━━━━━ Supplied records

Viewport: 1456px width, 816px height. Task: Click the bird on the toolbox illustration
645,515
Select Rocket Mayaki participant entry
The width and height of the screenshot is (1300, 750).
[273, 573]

━━━━━━━━━━

__Task details__
Go through the records and repeat each one exactly as written.

__Solution to this task__
Viewport: 1456px width, 816px height. Task: Click the bird on the toolbox illustration
645,515
Select Rocket Mayaki participant entry
The width and height of the screenshot is (1300, 750).
[273, 573]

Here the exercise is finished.